A University of Michigan Transportation Research Institute report showed that car ownership in the U.S. rose to its highest figure since 2008, based on per household and per person rates.
Americans have bought more vehicles partly because of a wider array of options. Even with the onset of electric cars, gas prices in the country are expected to increase in 2018.
In 2016, car ownership rates per person and per household increased to 0.766 and 1.968 year over year, according to the report. Both increases marked a four- and three-year growth streak, respectively. The peak growth occurred in 2006, when each household owned 2.05 cars, while there were 0.79 cars per person on average.

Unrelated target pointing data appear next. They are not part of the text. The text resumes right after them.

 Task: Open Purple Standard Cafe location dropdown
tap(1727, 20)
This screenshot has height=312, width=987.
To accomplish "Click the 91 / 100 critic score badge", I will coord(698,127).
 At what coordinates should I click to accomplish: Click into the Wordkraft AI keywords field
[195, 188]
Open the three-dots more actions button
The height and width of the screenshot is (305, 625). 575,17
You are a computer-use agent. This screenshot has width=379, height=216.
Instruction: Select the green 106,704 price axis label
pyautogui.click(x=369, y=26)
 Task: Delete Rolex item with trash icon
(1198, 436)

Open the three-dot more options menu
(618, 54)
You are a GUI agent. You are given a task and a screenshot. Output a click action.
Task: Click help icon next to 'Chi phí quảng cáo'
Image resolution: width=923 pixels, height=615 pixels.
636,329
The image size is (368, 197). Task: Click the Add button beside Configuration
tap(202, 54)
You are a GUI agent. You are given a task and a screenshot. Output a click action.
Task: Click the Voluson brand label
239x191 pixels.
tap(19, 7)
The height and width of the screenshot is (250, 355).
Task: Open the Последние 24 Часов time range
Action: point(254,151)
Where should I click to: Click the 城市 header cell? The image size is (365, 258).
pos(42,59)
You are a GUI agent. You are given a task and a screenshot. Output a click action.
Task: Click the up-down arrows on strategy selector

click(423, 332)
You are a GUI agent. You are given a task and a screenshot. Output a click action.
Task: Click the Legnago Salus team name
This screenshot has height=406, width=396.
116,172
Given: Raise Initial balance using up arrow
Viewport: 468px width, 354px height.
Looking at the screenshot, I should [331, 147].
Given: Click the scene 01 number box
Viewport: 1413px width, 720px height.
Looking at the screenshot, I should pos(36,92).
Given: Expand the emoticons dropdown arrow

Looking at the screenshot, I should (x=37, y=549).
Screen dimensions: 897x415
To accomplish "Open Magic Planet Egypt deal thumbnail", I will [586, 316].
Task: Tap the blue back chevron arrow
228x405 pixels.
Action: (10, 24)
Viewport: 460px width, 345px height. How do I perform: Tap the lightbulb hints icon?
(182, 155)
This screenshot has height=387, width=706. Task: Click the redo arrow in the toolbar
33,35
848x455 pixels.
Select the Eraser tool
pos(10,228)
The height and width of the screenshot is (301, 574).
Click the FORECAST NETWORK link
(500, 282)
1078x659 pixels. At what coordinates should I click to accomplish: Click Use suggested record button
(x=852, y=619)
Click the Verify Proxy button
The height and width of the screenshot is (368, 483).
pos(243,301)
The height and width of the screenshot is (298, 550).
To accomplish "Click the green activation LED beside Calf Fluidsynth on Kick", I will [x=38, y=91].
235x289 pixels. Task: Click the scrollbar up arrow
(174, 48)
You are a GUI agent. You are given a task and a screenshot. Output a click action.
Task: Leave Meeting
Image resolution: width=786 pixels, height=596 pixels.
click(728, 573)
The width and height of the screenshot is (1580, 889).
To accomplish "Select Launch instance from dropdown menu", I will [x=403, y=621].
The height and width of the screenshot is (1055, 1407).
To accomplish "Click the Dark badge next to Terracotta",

The bigger household ownership rate indicated that more families may have sought ways to maximize the space in their garage. JMC Equipment notes that these may include the installation of a BendPak 4-post lift.
By contrast, the mileage driven have fallen in 2016. Per-household and per-person miles fell to more than 9,300 miles and more than 24,300 miles, respectively. Americans may have driven for shorter distances due to the increase in fuel prices and the launch of electric cars, which could mostly be used for short-distance travel.
Rising Gas Prices
Gas prices in the U.S. will amount to $2.57 per gallon of self-serve fuel this year, based on a forecast. It rose from the average rate last year at $2.39. The increase means that a typical household will likely spend almost $1,900 on fuel in 2018. Overall spending may reach $364.6 billion.
Car owners in the East and West Coast will particularly notice higher prices. In San Francisco, for instance, the price of a self-serve unleaded fuel may cost as much as $3.95 per gallon.
The increase in car ownership rates bodes well for the car industry, but Americans who still use gas-powered cars may need to limit their time on the road due to higher fuel prices.